Reading a long (longer than 10 MiB) line immediately, without truncation from a pipe:

$ python -c "if 1:
      import sys, time; f = sys.stdout
      f.write('A' * 10987654); f.flush(); time.sleep(.3)
      f.write('aaa\n'); f.flush(); time.sleep(.3)
      f.write('B\n'); f.flush(); time.sleep(.3)" |
  python -c "if 1:
      for line in iter(__import__('sys').stdin.readline, ''): print(len(line))"
10987658
2

To try it, run the command without the leading $. It works on Linux for me, I think it will work on macOS, Windows and other systems. On Windows, put the Python code to files a.py and b.py, and then run python a.py | python b.py.

In some cases it's useful to pass input as fast as possible (i.e. as soon as the process receives it) to the Python program, i.e. to prevent delay cause by buffering in sys.stdin.

Good news: sys.stdin.readline() returns the next line as soon as it is available to the process, it doesn't wait for subsequent lines. In a loop, use for line in iter(sys.stdin.readline, ''):, and don't use for line in sys.stdin:, because the latter waits for more input even if a line is available. See https://stackoverflow.com/a/28919832/97248 and other answers for details.

sys.stdin.read(n) typically has buffering delay: even if the process has already read n bytes, sys.stdin.read(n) will be waiting for more bytes until its buffer (of typically 8192 bytes) is filled. To avoid this delay in Python 3, use sys.stdin.buffer.raw.read(n) instead. This will read at most n bytes (not Unicode characters), and it returns as soon as at least 1 byte is available. Don't mix it with sys.stdin.readline(). In Python 2 and 3, use os.read(sys.stdin.fileno(), n) for this. Test the buffering delay using a pipe (e.g. cat | python ...), because without a pipe the system may use a terminal (TTY) device, which has line buffering by default, returning data earlier, at the end-of-line.

This is to demonstrate that it's not the shell that causes truncation. Here is how:

On your regular Linux GUI, run any of these commands (without the leading $):

$ xterm -e dd bs=1 status=progress
$ konsole -e dd bs=1 status=progress
$ gnome-terminal -- dd bs=1 status=progress

A new, empty terminal window will appear.

In anther program, copy a line longer than 4096 bytes to the clipboard (alternatively, you may copy a text containing multiple lines, some longer, some shorter).
Paste it to the new, empty terminal window.
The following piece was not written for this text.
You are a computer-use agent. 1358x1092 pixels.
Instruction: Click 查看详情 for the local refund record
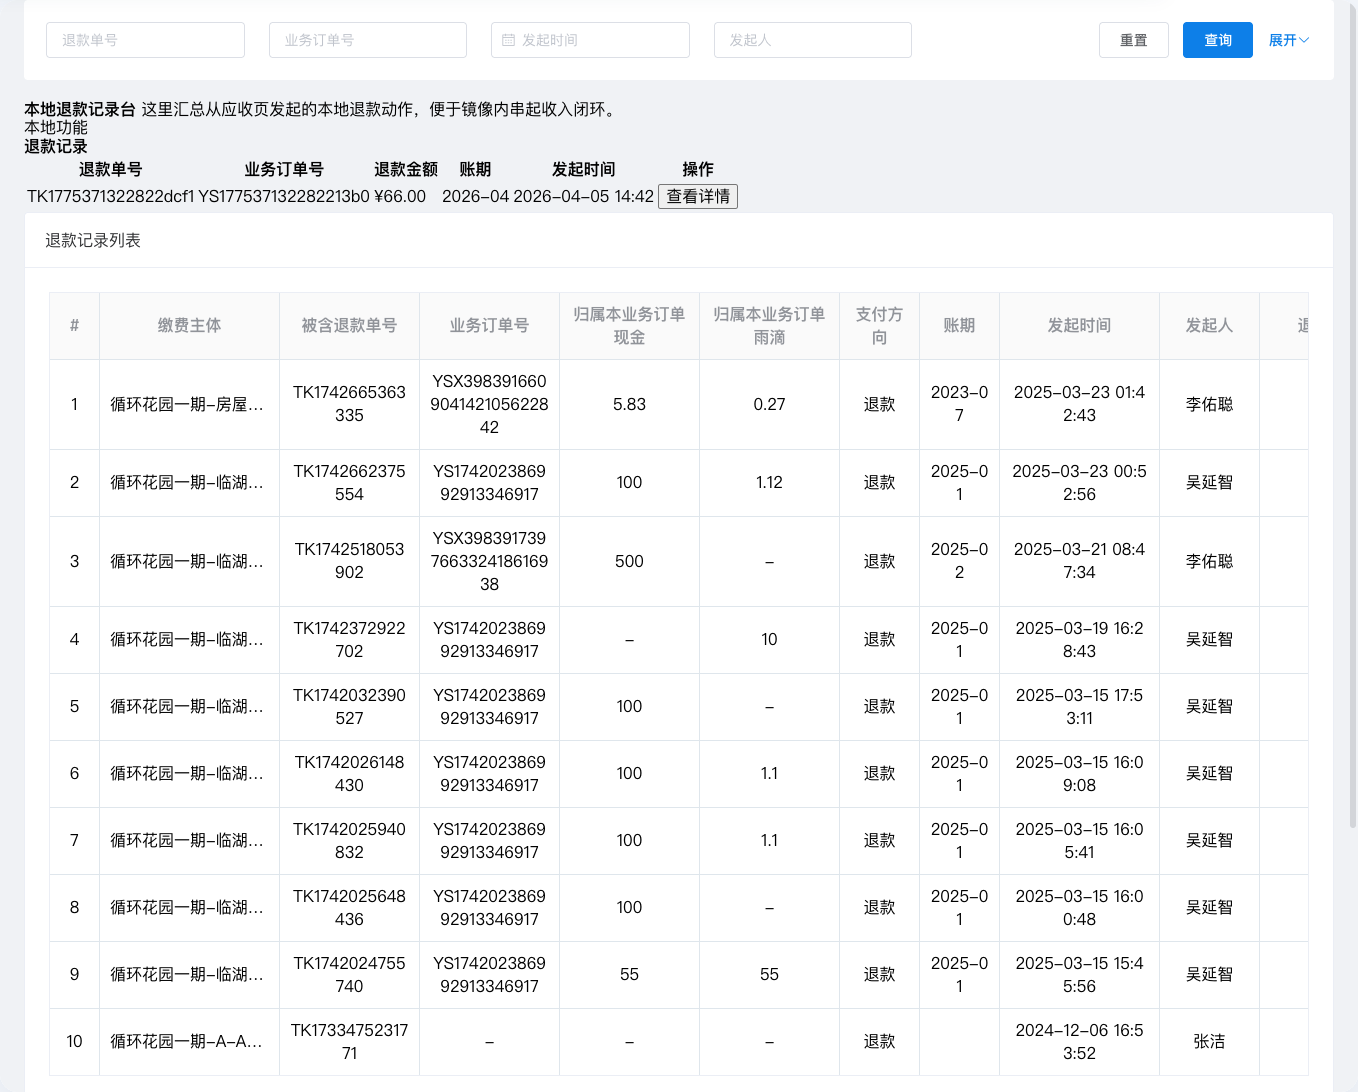click(x=698, y=197)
If unsure, press Shift-Insert to paste. If that doesn't work, use Ctrl-Shift-V to paste. If that doesn't work either, use Edit / Paste in the menu.
Wait a second, press Enter in the window. dd will display something like ... bytes (...) copied, .... The byte count will be smaller than expected, indicating line truncation at 4096 bytes.
You can close the window now. Or just press Ctrl-C or Ctrl-D to exit from dd, causing the window to close.

This demo has proved that truncation happens even if there is no shell (or Python process).